Some leaves seemingly resist giving in to the season.

  • This year, nature has left unusual drifts of shriveled brown leaves clinging to the Japanese maple outside our living room window in mid-January.  It is a little worrisome _ what could it mean _ some strange malady?   I stare at and through them each morning, and even tried tugging them off only to find each one fiercely held.  Another small mystery, which only spring can solve.
  • Huntington sits in the middle of a deciduous forest ecology, which on its own runs through maple and oak to climax beech and hickory.  Scattered fir or pine groves break up the monotony, once upon a time chestnut was abundant.  Usually the lush canopy falls by the first week in December, but this season stretched a bit longer.  With no snow yet on the ground, leaf blowers continue to ruin silence from near dawn to dark as yet another yard crew ekes out a few more dollars for food and fuel, paid by the hour, taking their time even in bitter cold.
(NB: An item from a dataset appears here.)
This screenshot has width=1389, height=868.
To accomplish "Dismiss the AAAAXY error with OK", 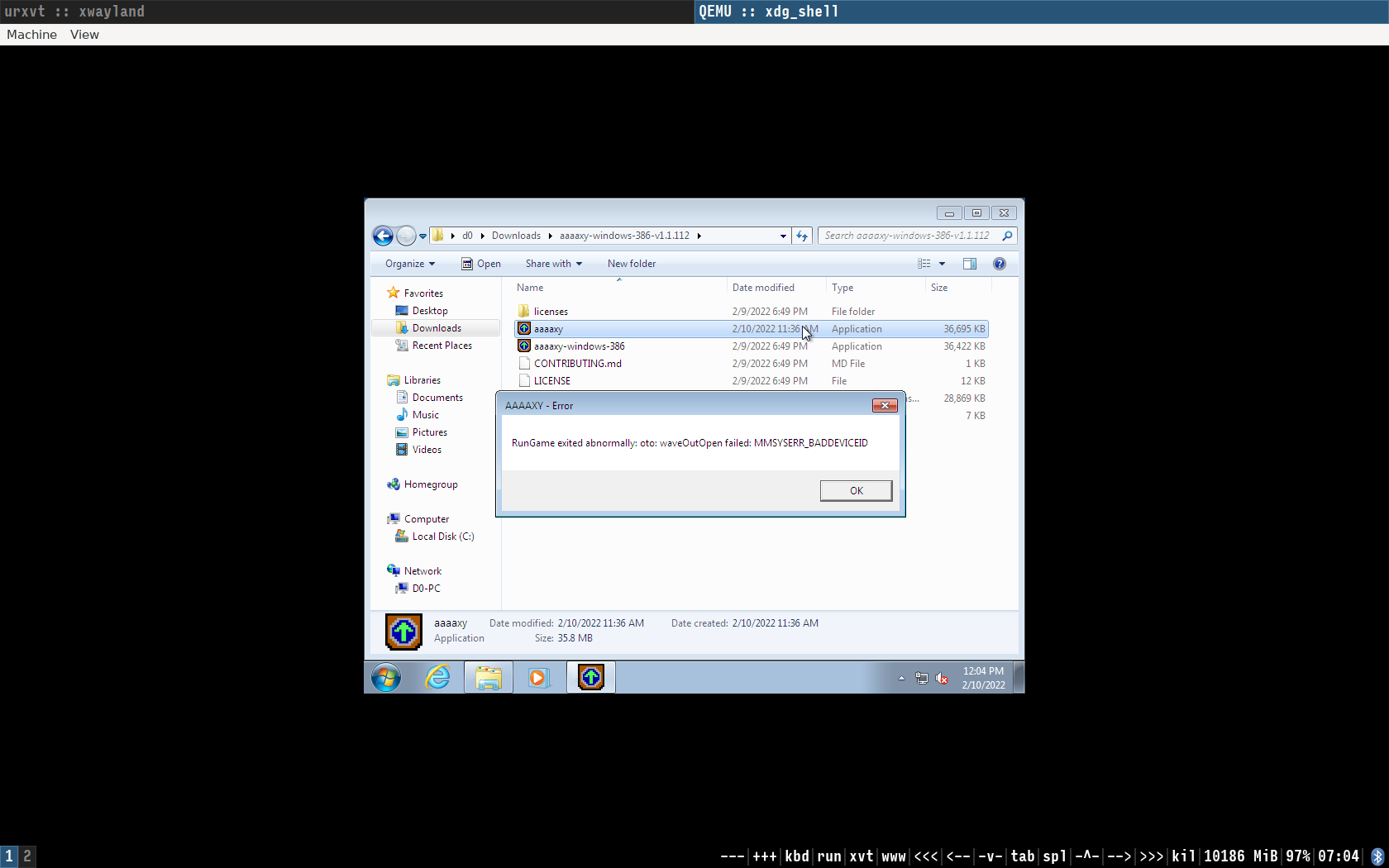I will pos(856,490).
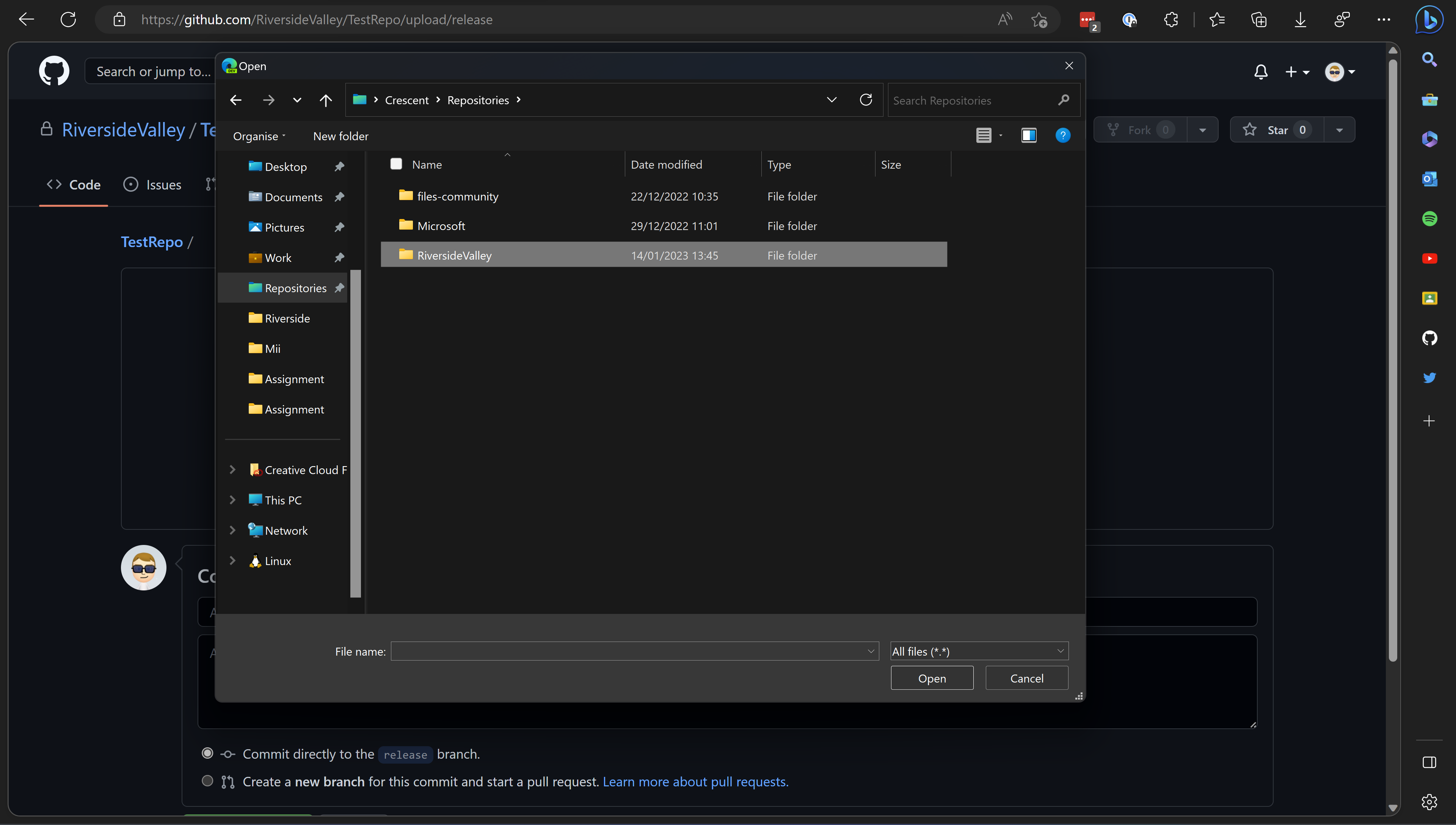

  • We raked leaves quietly by hand when I was younger, mostly to keep thick mats from smothering grass.  We burned piles in the back yard.  A few patches and strays always remained and nobody complained.  Now, of course, we can no longer burn, but the clean smell of wood fire has been replaced by nasty uncombusted gasoline fumes, a bad trade.  Suburban normality evolved _ if that is an appropriate description _ to a need to have an absolutely living-room-clean lawn in winter.  In the next century perhaps all trees will be cut down and replaced with paved piazzas.
Oh the horror of leaves decaying naturally on a suburban property!
  • One of the problems with today’s “service economy” is that _ like aristocrats of old _ we lose a lot of natural feedback.  Meals are preprepared whether in restaurants or the freezer.  Clothes come from big bins and racks.  Food magically appears in ever-open stores.  And property is just something to be seen out of a window.  Without true connection to cooking, making, finding, or tending we lose perspective and fail to appreciate the world.  We wander mindlessly as faux connoisseurs of shallow trivial impressions.
  • In Caumsett park, leaves coat forest floors thickly through November and the rest of the winter.  Somehow, they are all reabsorbed by spring, enriching soil with nutrients and organic material.  Nobody, as far as I know, thinks this unnatural and hideous.  But, if things keep on, perhaps in the future robot armies will be dispatched to remove each leaf immediately (and then be sent to beaches to be swept clear of sand.)  In the meantime, I enjoy kicking through piles and hearing the rustle underfoot, even appreciating mottled brown tones everywhere.
  • Lately, I’ve left most leaves on fern and flower beds.  The ferns seem to appreciate a more normal environment and respond vigorously and without difficulty when fiddleheads erupt, endure later dry heat spells much more easily.  Flower beds, I admit, are more for deep freeze protection and I do clear off most of the detritus when I begin to plant or as tulips and daffodils emerge.
  • Some suburban leaf obsession is simple ignorance, some misplaced desire for full control, some misguided conformism.  All ignores the facts of common cycles.  Leaves do fall, they do decay, and perhaps nobody likes to be reminded of our eventual and certain fate in our human cycle.  The frequently quoted proverb “dust to dust” would be more accurately and organically rendered “leaf to leaf.”  Perhaps then we could view autumn and winter as useful metaphors of our own real destiny in the larger scheme of time and space.  Remaining leaves then could represent both memories and promise.